1824-25'te ünlü İngiliz oyun yazarı Shakes peare'in üslubunda bir trajedi yazdı. Boris Godunov adlı bu oyun 1831'e kadar yayım­lanmadı. Korkunç İvan zamanında geçen oyun Shakespeare'in Macbeth adlı trajedisine benzer.
Puşkin'in en ünlü yapıtı, koşuk türünde yazdığı Yevgeni Onegin adlı romanıdır. 1823- 31 arasında yazılan bu roman 1833'e kadar yayımlanmadı. Yevgeni Onegin derinliği, sa­deliği, düşünce bütünlüğü, özgünlüğü, hafif şakacı diliyle bir başyapıttır.
Puşkin'in öbür yapıtlarında, Rus halk ma­sallarına yaşamı boyunca duyduğu ilgi gözlenir.
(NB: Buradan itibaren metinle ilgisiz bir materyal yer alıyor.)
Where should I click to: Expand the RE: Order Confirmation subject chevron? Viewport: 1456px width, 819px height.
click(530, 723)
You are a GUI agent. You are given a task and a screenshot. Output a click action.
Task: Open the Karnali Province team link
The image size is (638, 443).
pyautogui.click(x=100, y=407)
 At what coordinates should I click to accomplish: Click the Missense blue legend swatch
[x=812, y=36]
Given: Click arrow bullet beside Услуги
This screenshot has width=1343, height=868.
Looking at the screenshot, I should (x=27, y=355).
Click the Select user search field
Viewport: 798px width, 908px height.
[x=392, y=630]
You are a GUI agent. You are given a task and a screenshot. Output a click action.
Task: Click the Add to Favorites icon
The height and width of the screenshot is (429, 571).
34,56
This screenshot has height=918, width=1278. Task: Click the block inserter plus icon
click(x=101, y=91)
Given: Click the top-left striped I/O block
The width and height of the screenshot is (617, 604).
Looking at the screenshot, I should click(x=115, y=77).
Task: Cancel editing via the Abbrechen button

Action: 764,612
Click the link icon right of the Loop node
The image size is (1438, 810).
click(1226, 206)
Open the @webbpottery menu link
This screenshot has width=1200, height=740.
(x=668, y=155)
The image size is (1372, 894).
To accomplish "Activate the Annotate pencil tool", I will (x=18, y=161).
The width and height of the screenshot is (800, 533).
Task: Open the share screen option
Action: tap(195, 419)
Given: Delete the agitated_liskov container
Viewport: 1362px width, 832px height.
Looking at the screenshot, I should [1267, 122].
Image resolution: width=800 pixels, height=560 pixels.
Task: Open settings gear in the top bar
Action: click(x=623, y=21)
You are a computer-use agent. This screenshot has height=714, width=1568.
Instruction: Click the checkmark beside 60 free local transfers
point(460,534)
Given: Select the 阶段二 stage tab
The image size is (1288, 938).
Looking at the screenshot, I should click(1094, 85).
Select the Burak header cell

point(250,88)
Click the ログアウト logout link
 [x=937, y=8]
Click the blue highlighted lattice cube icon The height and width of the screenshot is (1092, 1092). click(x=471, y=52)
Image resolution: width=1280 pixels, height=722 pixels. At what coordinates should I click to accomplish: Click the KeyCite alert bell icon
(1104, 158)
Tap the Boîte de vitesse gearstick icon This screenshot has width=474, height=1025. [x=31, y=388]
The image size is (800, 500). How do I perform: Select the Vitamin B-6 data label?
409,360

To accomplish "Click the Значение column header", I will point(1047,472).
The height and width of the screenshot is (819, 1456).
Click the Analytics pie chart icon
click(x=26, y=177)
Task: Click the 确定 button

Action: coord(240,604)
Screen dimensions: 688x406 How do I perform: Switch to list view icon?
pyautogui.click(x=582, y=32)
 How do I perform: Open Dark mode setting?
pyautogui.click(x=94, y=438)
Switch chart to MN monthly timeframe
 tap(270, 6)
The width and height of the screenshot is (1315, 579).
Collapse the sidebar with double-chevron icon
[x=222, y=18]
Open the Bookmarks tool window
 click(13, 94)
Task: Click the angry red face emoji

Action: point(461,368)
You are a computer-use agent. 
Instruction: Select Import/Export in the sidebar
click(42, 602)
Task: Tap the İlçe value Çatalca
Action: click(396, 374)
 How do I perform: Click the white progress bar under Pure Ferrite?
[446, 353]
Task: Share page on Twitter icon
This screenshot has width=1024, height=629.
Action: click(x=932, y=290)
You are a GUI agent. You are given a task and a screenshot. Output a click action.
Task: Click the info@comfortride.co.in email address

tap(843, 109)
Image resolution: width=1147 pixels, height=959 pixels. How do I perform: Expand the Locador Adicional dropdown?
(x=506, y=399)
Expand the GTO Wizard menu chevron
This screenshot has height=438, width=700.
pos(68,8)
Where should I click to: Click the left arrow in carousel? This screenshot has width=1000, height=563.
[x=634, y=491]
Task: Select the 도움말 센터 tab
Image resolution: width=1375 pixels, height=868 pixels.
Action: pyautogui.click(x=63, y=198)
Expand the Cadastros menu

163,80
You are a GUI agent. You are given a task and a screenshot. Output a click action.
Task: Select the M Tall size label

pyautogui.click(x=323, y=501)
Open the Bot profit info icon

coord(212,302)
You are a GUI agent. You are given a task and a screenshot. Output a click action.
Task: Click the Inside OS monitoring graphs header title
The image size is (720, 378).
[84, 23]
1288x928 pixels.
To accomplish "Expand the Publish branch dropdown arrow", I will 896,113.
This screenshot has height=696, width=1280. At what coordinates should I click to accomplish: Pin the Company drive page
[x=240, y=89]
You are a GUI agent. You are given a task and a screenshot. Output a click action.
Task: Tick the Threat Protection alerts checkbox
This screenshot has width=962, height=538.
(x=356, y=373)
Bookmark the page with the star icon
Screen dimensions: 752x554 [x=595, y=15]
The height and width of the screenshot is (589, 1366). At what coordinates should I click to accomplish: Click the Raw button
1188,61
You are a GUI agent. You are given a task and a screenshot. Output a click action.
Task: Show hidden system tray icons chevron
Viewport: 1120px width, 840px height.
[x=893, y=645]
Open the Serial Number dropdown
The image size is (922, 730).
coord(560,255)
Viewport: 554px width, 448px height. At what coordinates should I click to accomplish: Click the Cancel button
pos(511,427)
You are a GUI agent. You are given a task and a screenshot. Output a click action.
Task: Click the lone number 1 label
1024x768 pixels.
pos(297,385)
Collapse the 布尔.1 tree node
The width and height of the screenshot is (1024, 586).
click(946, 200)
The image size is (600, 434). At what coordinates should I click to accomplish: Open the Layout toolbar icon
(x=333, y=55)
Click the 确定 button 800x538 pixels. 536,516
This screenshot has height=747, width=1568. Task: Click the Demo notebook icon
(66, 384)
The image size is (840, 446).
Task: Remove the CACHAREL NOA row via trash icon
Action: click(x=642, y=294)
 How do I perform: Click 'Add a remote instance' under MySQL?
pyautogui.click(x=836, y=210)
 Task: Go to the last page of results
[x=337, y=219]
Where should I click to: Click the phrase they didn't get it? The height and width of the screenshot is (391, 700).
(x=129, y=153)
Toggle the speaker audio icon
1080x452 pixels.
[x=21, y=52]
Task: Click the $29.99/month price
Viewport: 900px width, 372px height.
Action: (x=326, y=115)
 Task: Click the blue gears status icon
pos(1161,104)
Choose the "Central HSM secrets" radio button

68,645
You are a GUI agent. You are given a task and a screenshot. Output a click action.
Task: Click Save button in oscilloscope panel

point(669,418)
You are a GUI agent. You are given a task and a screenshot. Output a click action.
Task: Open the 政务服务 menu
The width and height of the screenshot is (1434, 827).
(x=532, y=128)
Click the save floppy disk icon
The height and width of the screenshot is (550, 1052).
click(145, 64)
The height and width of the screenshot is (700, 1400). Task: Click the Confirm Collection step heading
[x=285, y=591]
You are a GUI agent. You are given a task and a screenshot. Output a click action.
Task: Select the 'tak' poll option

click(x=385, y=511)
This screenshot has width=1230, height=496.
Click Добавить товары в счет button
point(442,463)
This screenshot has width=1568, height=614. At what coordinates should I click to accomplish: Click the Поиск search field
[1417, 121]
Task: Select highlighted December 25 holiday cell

Bunlardan bazılarında, özellikle de çar ile alay ettiği ünlü masalı "Altın Horoz"da, yazarın sı­radan insanlara duyduğu yakınlık sezilir.
Puşkin'in sürgünden dönmesine izin veril­mesine ve St. Petersburg'da sarayda bir göre­ve atanmasına karşın, çar onun devrimci eğilimlerinden her zaman kuşku duydu. Bu dönemde kitaplar sansür ediliyor, yazarların üzerinde polis baskısı hiç eksik olmuyordu. 1837'de karısının onurunu savunmak için yaptığı düelloda aldığı yara nedeniyle öldü.
Puşkin dilinin güzelliği, insan zaaflarına karşı gösterdiği hoşgörü, çizdiği insan portreleriyle bugün de dünyanın en çok okunan yazarları arasındadır.